リーグオブメイジ2位。『欠落拳帝』魔喰牙マグイキバの登場です‼︎』


 空間内に響くアナウンスの声をかき消す爆音が放たれる。搭乗口を気迫だけで弾き飛ばした魔喰牙によるものでった。


『2人の因縁はただ1つの劣等感から始まりました。魔術師が世に現れ数100年。学生当時魔術の天才と呼ばれていたエレインに対し、無能の烙印を押されていた魔喰は当然の惨敗。その折にエレインから退学を促された魔喰の反抗からでした。

 同学年である2人は事ある毎に反発を起こしその度に何度も争い遂には学生魔術師の祭典であるリーグオブメイジのU-18大会決勝にて激突しました。

 当時の事を未だに覚えている方が多いでしょう。あの日血だらけになりながら戦った勇士を。その末に栄光を手にした魔喰の姿を‼︎

 あの日以来無能力者の扱いは改善され始め、今ではしっかりとした共学になりつつあります。


 …だが、この男達の報復劇はそれだけでは済まなかった‼︎卒業後本リーグで栄光を手にしたエレイン

が言い放った一言により再び炎上‼︎

"魔喰。この地で貴様を叩き落とす。今度は俺が挑戦者だ。さっさとこい。"

…全くこの男達は互いを敵として見做さなければ生きていけないのか⁈』


 2人の因縁を語る実況の言葉に熱が篭る。それに合わせ会場や配信を見ている人々の手に汗が握られていく。


『無論挑発に応じた魔喰は破竹の勢いで本リーグを登り詰め今日‼︎2人の因縁に終止符を打たんと現れました‼︎‼︎』


 リングの中央で睨み合う2人。戦いの気運は高まり、開始から熱い戦いが想定される。


「……この地位に登り詰め早5年。貴様を叩き潰す為に様々な経験をした。故に返してもらおう。魔術の世を。貴様らの様な欠落者は欠落者として地べたを這う世を戻してもらおうじゃないか‼︎」


「はんッ。何かと思えばそんな事か。馬鹿馬鹿しい。お高く気取ってろ天才が。全てを見下して成り上がったお前と、全てから見下されてきた俺とは確かに立ち位置が違う。
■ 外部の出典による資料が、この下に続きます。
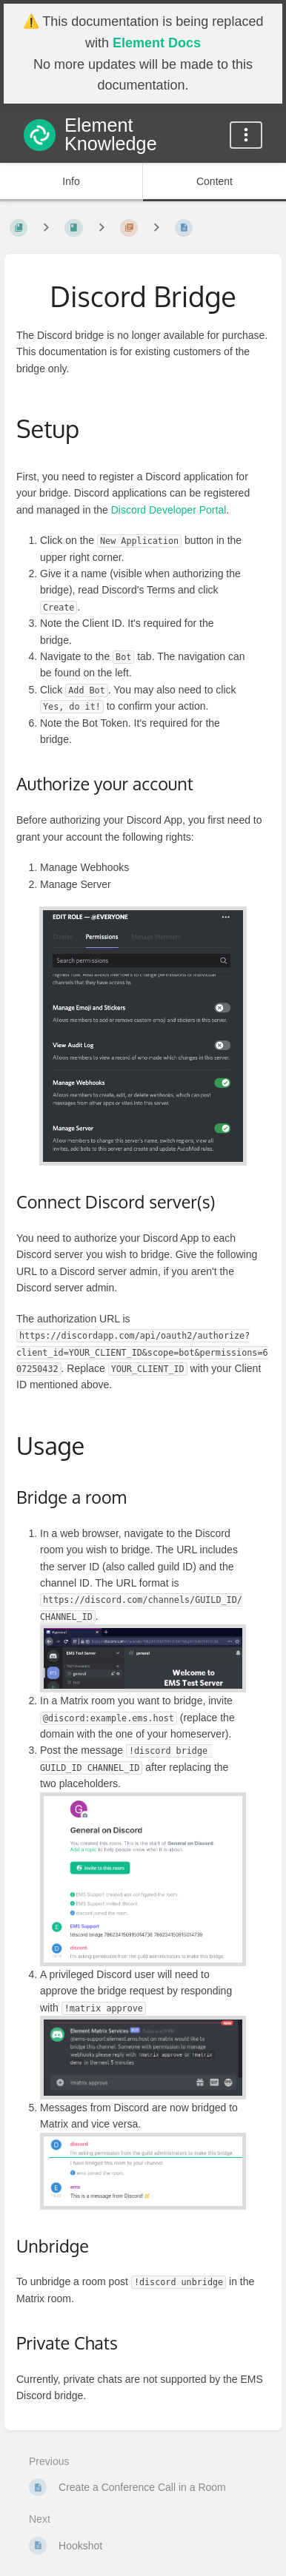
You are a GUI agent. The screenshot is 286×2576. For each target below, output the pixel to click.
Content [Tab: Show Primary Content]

だがな。何度でも教えてやる。努力は皆平等に応える。立場に甘えたお前と立場を弁えた俺じゃ深みが違うんだよ‼︎」


『両者士気を高め後は合図を待つばかり‼︎それでは全世界の皆様‼︎運命の戦いまで……3.2.1.GO FIGHT‼︎』


 戦いの火蓋が切り落とされる。合図と共に駆け出したのは魔喰の方だった。


『開始の合図と共に動き出したのはやはり魔喰牙‼︎神速の踏み込みでエレインの懐に入り込んだ‼︎』


 魔喰の姿が消えてから響く爆発音。初速から音を置き去りにする蹴り出しは生半可な魔法では傷1つつかないフィールドに罅が入る程力が込められていた。
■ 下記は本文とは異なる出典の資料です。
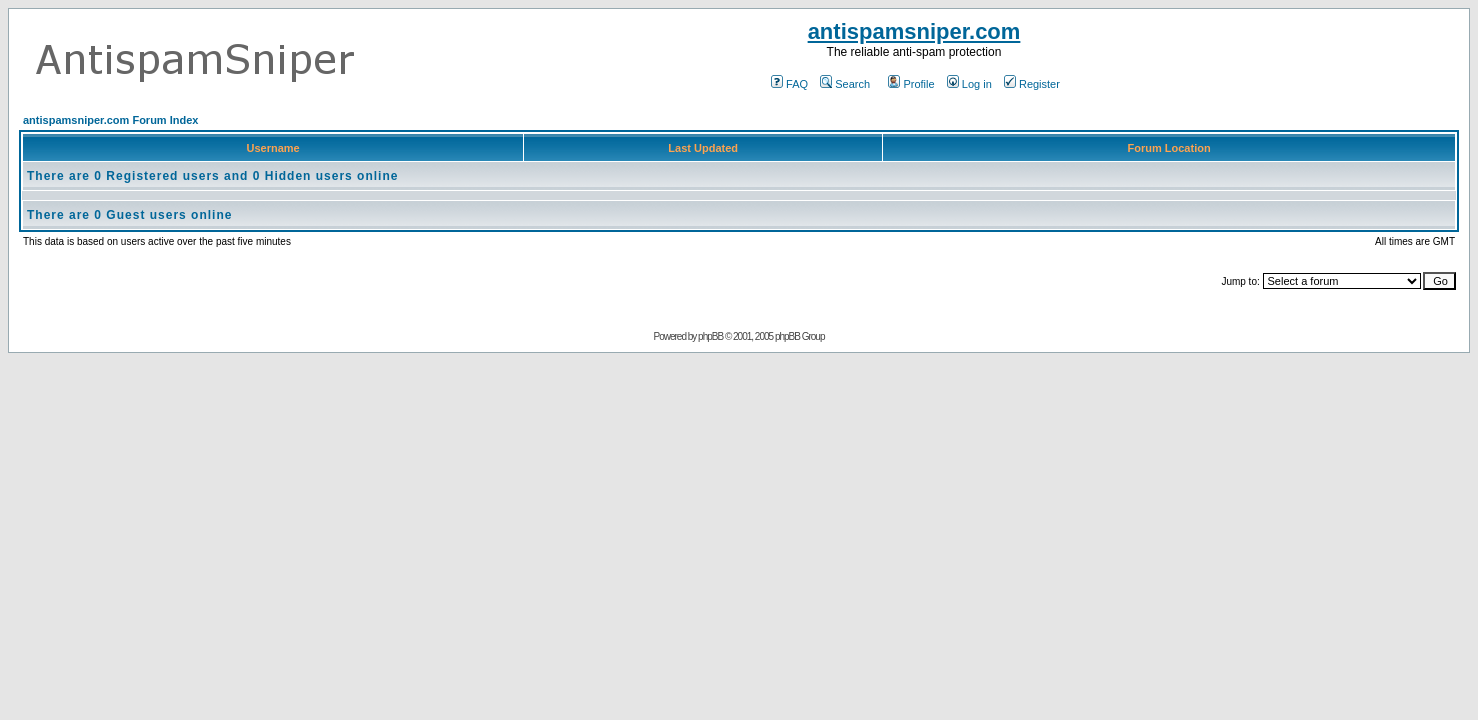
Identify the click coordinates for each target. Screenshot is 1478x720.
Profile (911, 84)
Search (845, 84)
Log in (969, 84)
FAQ (789, 84)
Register (1032, 84)
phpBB (710, 336)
 対するエレインの行動はゆったりとした動きで魔喰の突貫をいなしつつ、的確に捌きながらの平行詠唱を始める。


 だが、魔力がエレインに集まり始めた瞬間、突然霧散し、そのまま魔喰の右手へと再び収束する。



『出ました‼︎魔喰牙の十八番‼︎‼︎相手の魔力を奪い去る対魔術師奥義"喰丹クイタン"です‼︎如何なる原理かは未だに不明。ですが、彼と彼が所属する道場門下生のみ使えるこの技がある限りクロスレンジでは勝てないでしょう‼︎』


 魔力を削がれたエレインは苦虫を噛み潰した表情を見せつつ、一度空に浮き上がり距離を取る。そうする事で魔力を持たない魔喰から距離を取り、魔術を放つ算段らしい。


「そうなるのもお見通しだ。空が好きなら好きなだけ飛び上がれ‼︎穿て、天竜の咆哮‼︎対魔式奥義"天崩テンホウ"‼︎‼︎」


 対し魔喰は宙に浮くエレイン目掛け先程魔力を纏った右手を突き上げる。瞬間、エレイン目掛け一直線に爆発が連なり、彼の姿を包み込んだ。


『おおっと、これは流石のエレインも予想外か⁈ロングレンジなら優位を取れる筈の魔術師に対し、まさかの遠距離攻撃‼︎間違いなくこれはHITし…おや?」


 爆風が霧散し晴れるとそこにはエレインの姿は無く、代わりに場外からですら感じられる程の濃密な魔力が渦巻いていた。


「愚策だな。貴様のトンデモ攻撃は前に見ている。2度も同じ手を食らうと思うなよ。『神の威光をここに。集え、光の精霊よ。天に代わり罰せよ。汝を断罪する。"バニシングレイ"』」


 直後、声だけが響く場内に巨大な光の帯が幾条も降り注ぐ。逃げ場を許すことのない無慈悲な一撃が魔喰だけでは無くフィールドそのものを襲い、灰燼に帰さんとする。


『な、何と⁉︎姿を消したまま放たれたエレインの最上級魔法が炸裂‼︎正に無情な一撃は流石魔術師の中の魔術師と言うべきか‼︎』


 熱狂する場内の声すら聞こえない程の光の爆撃音が止まぬ中、エレインはさらなる詠唱を始め追撃を測る。その刹那、一瞬揺らめいた空間目掛け黒い球体が飛びかかった。


「ー⁉︎」


「捉えたぞ…クソ野郎…‼︎」


 そのまま姿を現したエレインは驚愕の表情を浮かべながら黒い球体を睨みつける。そこには魔力とは違う何かで身を包んだ魔喰が腕を掴んでいた。